And so they made the Americans reaffirm the one China policy and all of that stuff.
Because we have to remember, the official position of pretty much everybody is that Taiwan is part of China.
And that's why they don't have diplomatic official relations with Taiwan.
They have unofficial relations, but they don't have a Taiwanese embassy, for example.
Well, I mean, the other concern is that it does look like the US is preparing to withdraw from a reliance on Taiwan.
I mean, you can't do it at the moment because they produce whatever it is, 90-plus percent of chips.
They support the modern world, basically.
Yes, pretty much.
With their semiconductors.
Again, one of the things that Biden did, I mean, again, it looks like he was bought and sold by China, but it's probably the right thing for the US to do in that is he started setting up fabs in the US or providing incentives for fabs to be set up.
Well, but he completely crippled them with all kinds of regulations around DEI that meant that the investments never actually properly broke ground and functioned.
So he made that noise, but because of his base, he couldn't actually follow through with it.
Right.
So one sensible thing he tried to do, he ended up crippling the DI.
Okay, exactly.
Exactly.
Yes.
So there are these realities that are sort of coming to the fore.
And the big one is the Americans can't actually fight a war for Taiwan.
And you can see that if you look at the manufacturing figures, but you can also see that from the fact that China's shipbuilding capacity is 232 times that of the United States.
Now, sorry, a lot of that shipbuilding capacity, world shipbuilding capacity is almost half China, or more than half China, and the rest is South Korea and Japan.
And both South Korea and Japan's infrastructure is obviously very vulnerable due to their proximity to China.
So that leaves the Americans in a very tough position.
I mean, this is remarkable.
230 two times greater shipbuilding capacity.
But the state I always remember is they've got a single shipyard which is outputting more tonnage every single year than the Americans have since the end of the Second World War.
One interesting comment somebody has stuck in, which I'll sort of bring up now, is I don't think China is as tough as he looks.
You know, basically saying that you don't need to be that afraid of China.
But, I mean, do you want to address that?
Do we need to be that afraid of China?
Because, of course, what we're actually talking about here is them operating within their local sphere.
So let's just look at a map here.
Let's just look at a map here.
Okay.
And then everything becomes clearer.
South Korea and Japan are immensely vulnerable to China.
Extremely so.
And China is at almost 30% of global industrial capacity, whereas the Americans are at 17%.
And I would argue that the American figure is inflated because of the way they calculate some things.
Well, for a start, this is probably done in...
And this is 2023.
Well, but it's probably dollar-based this, which will inflate it straight away.
Yes.
Yes.
And then you've got Germany on there at 5.1%.
But I mean, they are collapsing fast.
They won't hug up.
And then your next set of allies are down Italy and France, and they take long lunches.
Quite.
And then you have, you know, India and Brazil that are part of the BRICS arrangement and so on and so forth.
I guess mine.
So there is a real issue there when it comes to the capacity of the United States to fight a long industrial war.
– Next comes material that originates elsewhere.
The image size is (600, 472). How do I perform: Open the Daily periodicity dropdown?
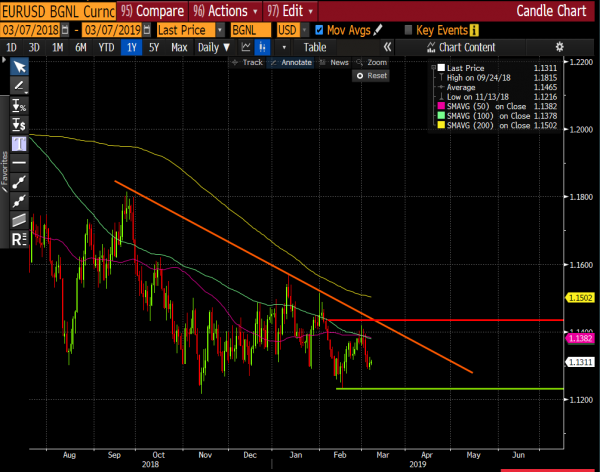point(214,47)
And somebody here is asking in the comments, Ochigdor, what about U.S. shipbuilding capacity before World War II versus during World War II?
That was at a time when the United States was able to repurpose all of its manufacturing base into military production.
And so with this industrial capacity being heavily degraded and reduced, it's not that the United States is not particularly impressive.
It is.
It's that it is starting from a much weaker base than it did at the start of World War II.
Whereas the Chinese are starting from a much higher base.
And because of the fact that the Americans are fighting Russia and Ukraine, which is the next thing we need to jump to, the Chinese have a guaranteed natural resource supplier that can provide them with an enormous amount of food and energy and other things that are required that would keep them in the fight for longer.
It's not that they're not vulnerable because they do import a lot of the stuff by sea, but...
But I mean, also the Biden helpfully arranged to have all that Russian energy redirected to the East rather than the West.
So that was also another massive boom for China.
That was a wonderful boom for China.
I guess I've got to wade in just briefly and just say that although China's manufacturing is massive, the quality isn't that good.
That does matter.
It's all well and good saying, well, some of it still is pretty is some of it is still pretty shared.
Well, look, think about it.
I would think about it in two ways.
The first way that I would think about it is that in some areas the quality has become exceptional, including cars and phones and all kinds of sophisticated things.
Only from theft, though.
Fine, but if it gets you there, it gets you there.
And they are now developing some of their own technologies.
And the second point that I would make is that, as Talin put it, quantity has a quality all of its own.
Well, yeah, I guess you can inside the market.
If you are incredibly reliant on very high-quality weapons that are very vulnerable to certain technical glitches or exploits, it's one problem.
If you have the industrial capacity to manufacture en masse and from that you experiment and iterate and figure out what works, you are in a decent position.
Sorry, the big Chinese vulnerability is a naval blockade, which is why they're expanding in the South China Sea in the way that they're expanding.
But that's something which I always doubt about China, is their ingenuity, their creativity, because effectively a lot of what they create is all stolen.
does matter so they can't their ability to um build out problems they're not innovators no they're not in they they aren't they aren't innovators i mean I mean, all of their cars are stolen.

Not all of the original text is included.